With Red Road, Arnold has crafted a protean work that chips away and chips away at itself and its audience with an ice-cold, deliberate manner, until all that remains is raw, naked emotion. Jackie’s pursuit of the mysterious man sets the film off in the direction of a Haneke-esque thriller and DP Robbie Ryan’s lingering camera deftly mimics the furtive invasiveness of CCTV cameras, providing a suitable atmosphere of dread. But just as we think we have a handle on the film, the pervasive sense of real-world menace, so tangible in the film’s first two-thirds, gives way to a complex, challenging humanism, and suddenly Red Road isn’t quite as allied with the sensibilities of a Michael Haneke film as it may have initially seemed.

Arnold is only concerned with the central mystery of the plot insofar as it is a mechanism used to keep the audience on unstable ground. She is less concerned with the big reveal (who is the man and why does Jackie seek him out?) than she is with the consequences of the reveal, the questions that remain in its aftermath.
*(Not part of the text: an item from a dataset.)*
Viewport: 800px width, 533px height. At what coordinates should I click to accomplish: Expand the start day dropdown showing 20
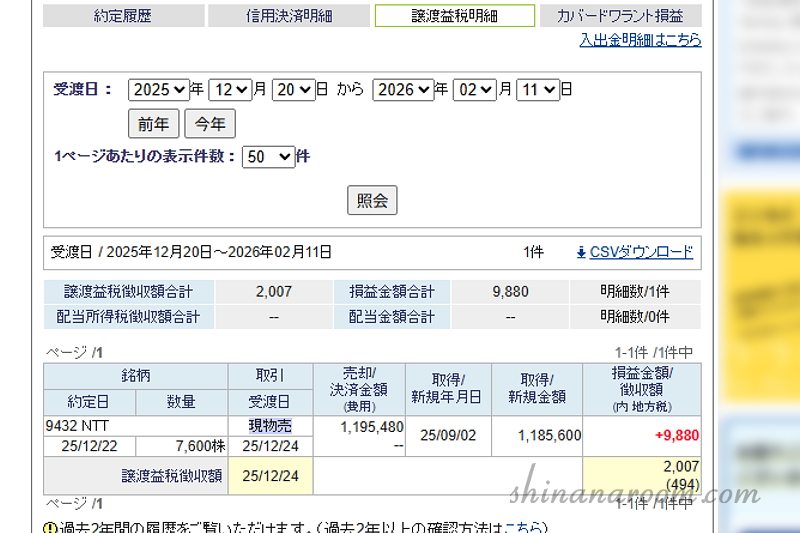(x=293, y=90)
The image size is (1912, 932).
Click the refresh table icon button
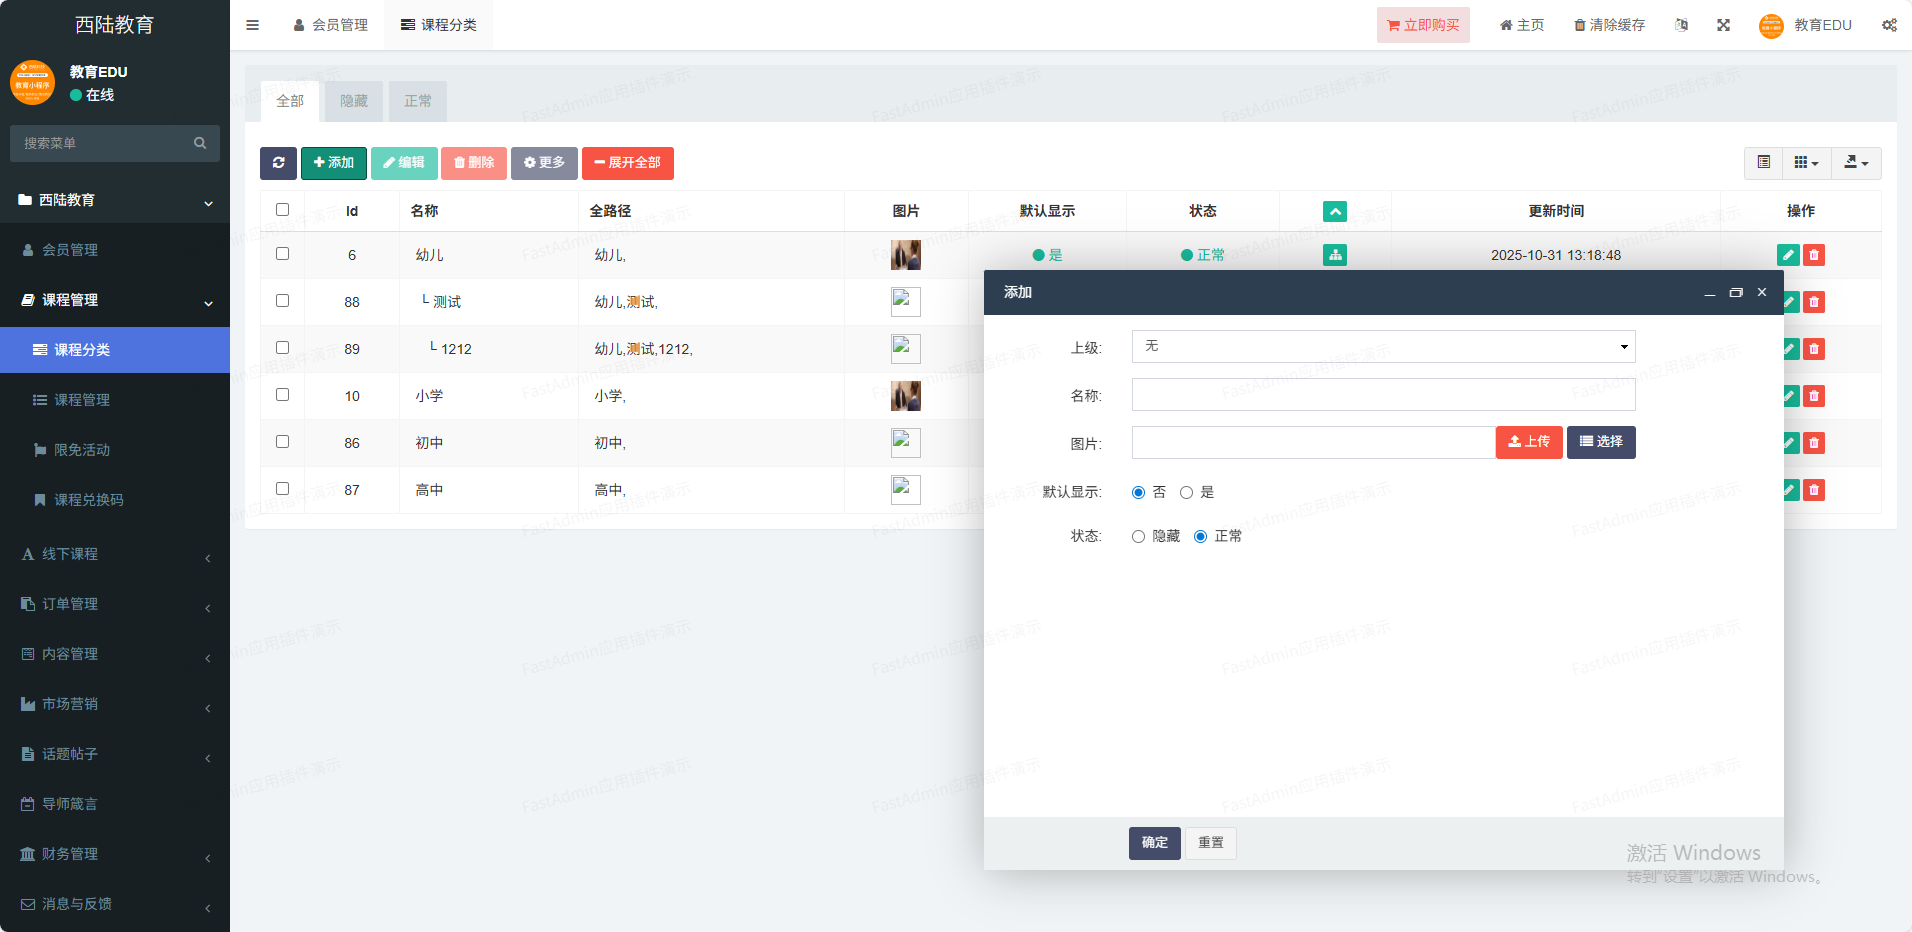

For although Red Road wears the clothes of a thriller (and wears them exceedingly well), it is ultimately a portrait of guilt and reconciliation, a study of two damaged souls bathed in the beautiful ugliness of the real world. Only in its final scenes, which feel emotionally unfaithful and incongruous, does the film falter.

*Red Road is the first film in a three-film concept called Advance Party. All of the Advance Party films must use characters conceived by Danish filmmakers Lone Scherfig and Anders Thomas Jensen, and must also be set in Scotland.